Following successful stints dressing the windows of Milanese department store La Rinascente, creating menswear in the design ateliers of Nino Cerruti and gigs as a freelance designer to a number of Italian fashion houses, Armani launched his eponymous business in 1975. His has been a career of many highs: Armani forged a well-documented relationship with Hollywood early on and his creations have been the subject of dedicated museum exhibitions, while his business expanded globally amounting to a $1.3 billion turnover in 2018. The appeal of Armani’s creations has weathered the changing fashions of several decades: casual yet elegant, Armani is known for his economy of line and use of noble materials. It’s a philosophy that he adapts to all aspects of his oeuvre. “My ambition is to have a signature that is coherent with my way of thinking and taste, one that is capable of evolving over time,” Armani says of his myriad creations, which range from tapered Armani / Casa candles (available in steel grey, pearlescent white and an orangey copper tone) to a pair of black leather lace-up boots.
“It’s a piece I’m very attached to, as it represents my first foray into a world I’ve always found fascinating,” Armani tells me when I ask about his Logo lamp.

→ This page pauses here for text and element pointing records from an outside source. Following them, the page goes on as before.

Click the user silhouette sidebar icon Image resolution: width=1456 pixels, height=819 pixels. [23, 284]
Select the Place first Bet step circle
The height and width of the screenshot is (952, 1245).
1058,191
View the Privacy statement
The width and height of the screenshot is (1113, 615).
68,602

Created in 1982 – coincidently, the design is the same vintage as Armani’s Time magazine cover – first models of the table lamp with conical shade were installed at the brand’s Milanese offices on via Durini. The Logo lamp marked Armani’s homeware debut. “With its pure, geometric shape it embodies the key elements of my design philosophy.”
This spring, the brand readies itself to celebrate the 20th anniversary of its homeware division; since its 2000 launch, Armani / Casa has grown to touch all facets of interior decorating. There are Armani kitchens and bathrooms – respectively finished in partnerships with experts Molteni Kitchens and Roca – and complete sets of tableware, from cutlery to (leaf-shaped) centre piece.
Since 2009, home textiles are produced in a collaboration with heritage concern Rubeli; the Venetian textile company has been an authority in its field since it was established in 1858 and has counted the Italian royal family and creative force Gio Ponti among its patrons. Rubelli’s creations for Armani / Casa include Odaware, a jacquard fabric woven to depict a serene Japanese landscape in addition to the silk and wool Bax rug, which features an Art Deco influenced geometric pattern. To Armani, both the Far East and the Art Deco have proven of continued inspiration. A named influence is French furniture designer and decorator Emile-Jacques Ruhlmann, whose genre-defining work featured in the 1925 International Exhibition of Modern Decorative and Industrial Arts in Paris.
“Interior design has and always will fascinate me, in all of its forms,” Armani enthuses. “I love conjuring up small private worlds, driven by the desire to create the best atmosphere for the place I’m in or the moment I’m experiencing. I’ve always attached foremost importance to the home: it’s an extension of our being and of our feelings.”